### Data extracted from a collection
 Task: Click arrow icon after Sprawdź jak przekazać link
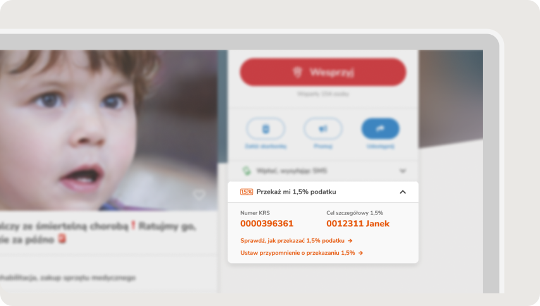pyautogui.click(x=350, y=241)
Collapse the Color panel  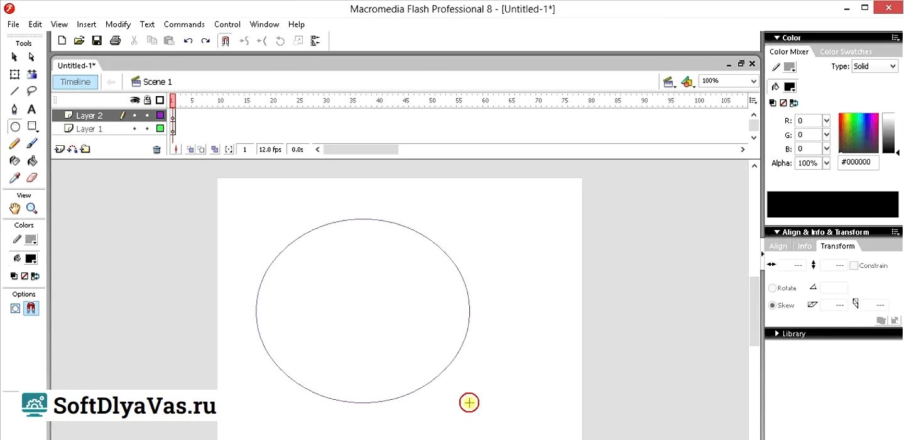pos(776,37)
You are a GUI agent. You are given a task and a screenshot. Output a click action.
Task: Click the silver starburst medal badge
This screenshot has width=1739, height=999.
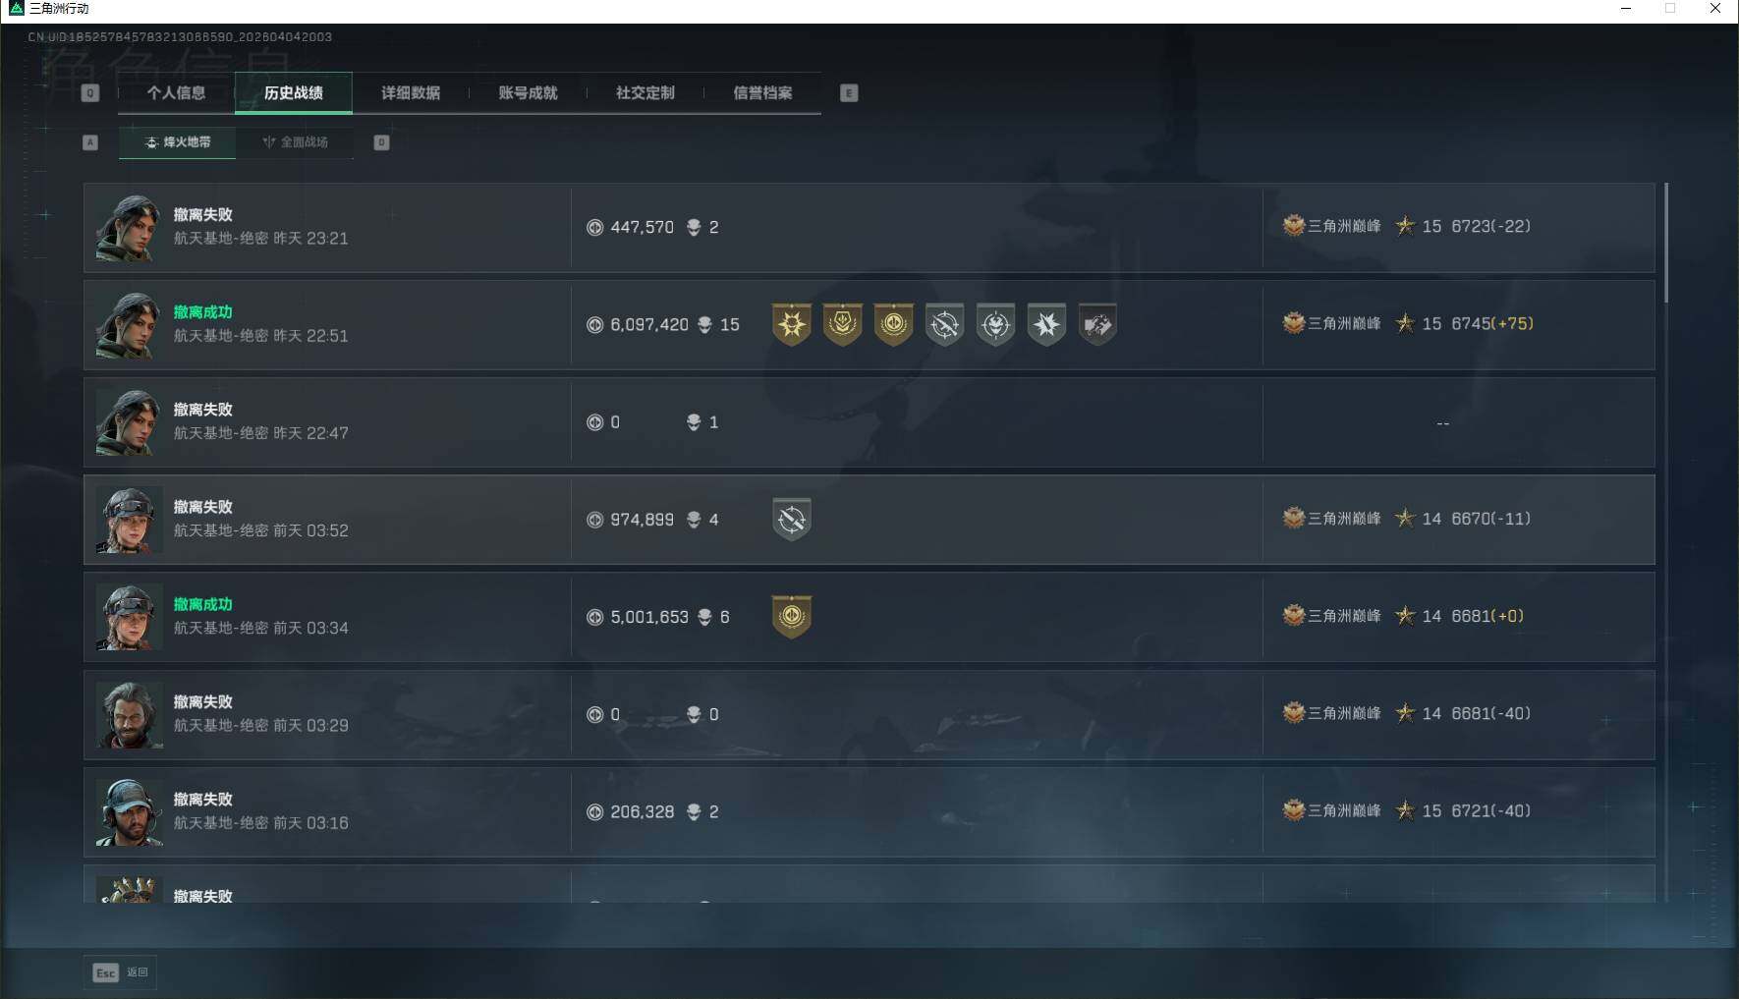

==

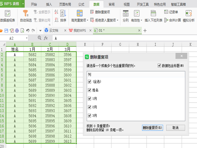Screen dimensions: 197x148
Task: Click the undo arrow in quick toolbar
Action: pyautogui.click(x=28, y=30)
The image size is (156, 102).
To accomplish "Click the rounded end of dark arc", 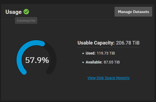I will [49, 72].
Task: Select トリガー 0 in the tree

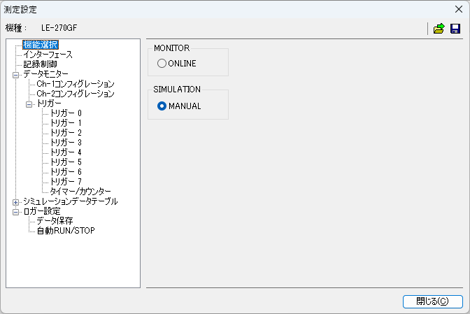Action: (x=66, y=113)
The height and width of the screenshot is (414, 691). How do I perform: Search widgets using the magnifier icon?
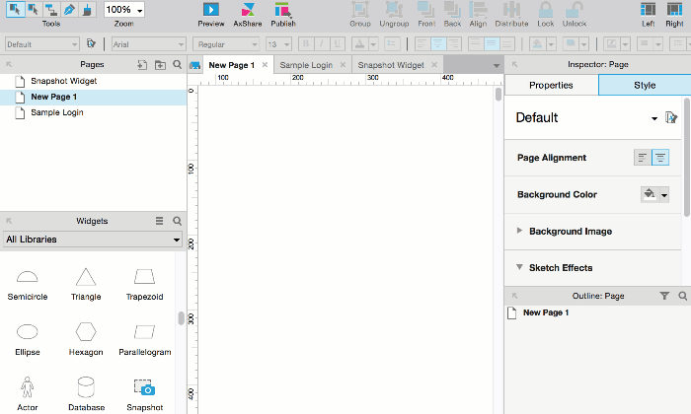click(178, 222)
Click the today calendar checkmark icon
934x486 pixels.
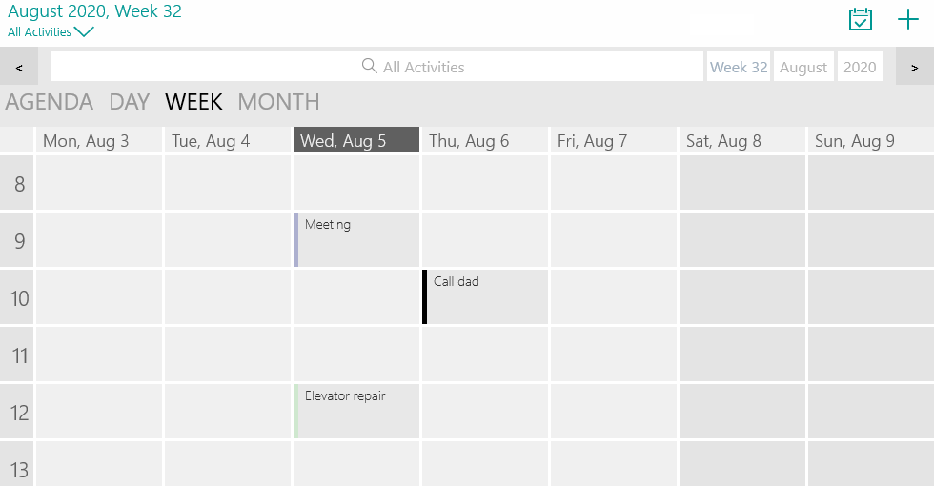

---

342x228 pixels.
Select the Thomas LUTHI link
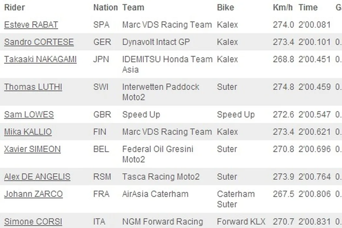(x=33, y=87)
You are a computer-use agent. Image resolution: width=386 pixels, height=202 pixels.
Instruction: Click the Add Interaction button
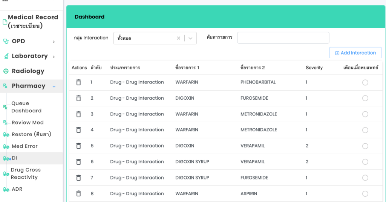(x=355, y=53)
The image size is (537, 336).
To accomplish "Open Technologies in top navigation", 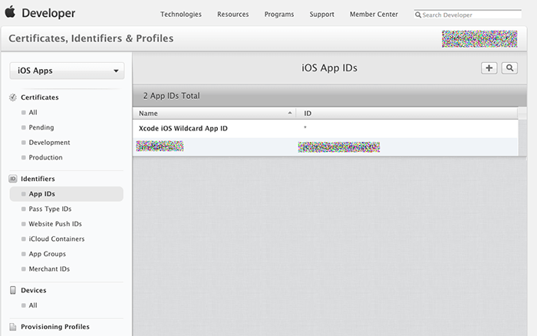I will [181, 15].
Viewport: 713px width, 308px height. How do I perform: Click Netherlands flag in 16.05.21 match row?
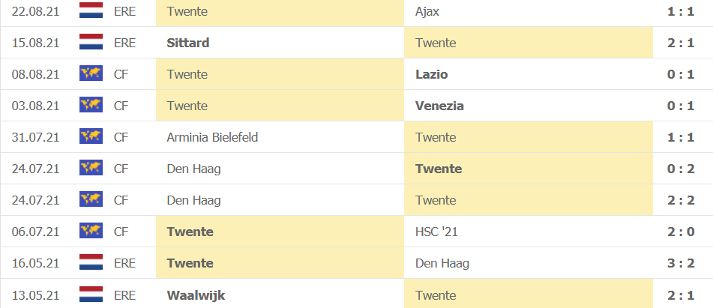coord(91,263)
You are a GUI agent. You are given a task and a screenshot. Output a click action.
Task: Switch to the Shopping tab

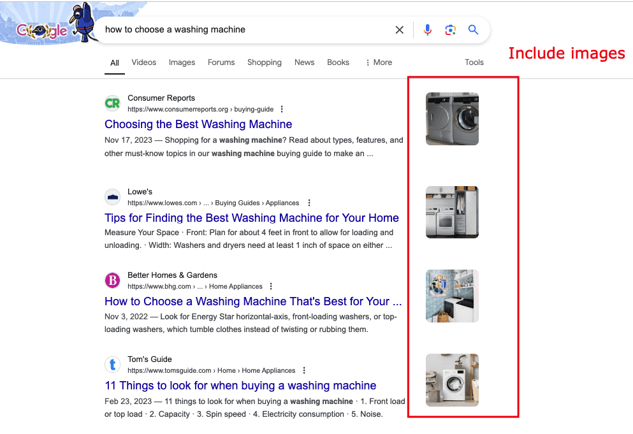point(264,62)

### TASK OBJECTIVE
Of the entries above, repeat exactly the lines from the line with "Click the today calendar checkmark icon" through the line with "934x486 pixels.", both of them included.

### TASK ANSWER
Click the today calendar checkmark icon
934x486 pixels.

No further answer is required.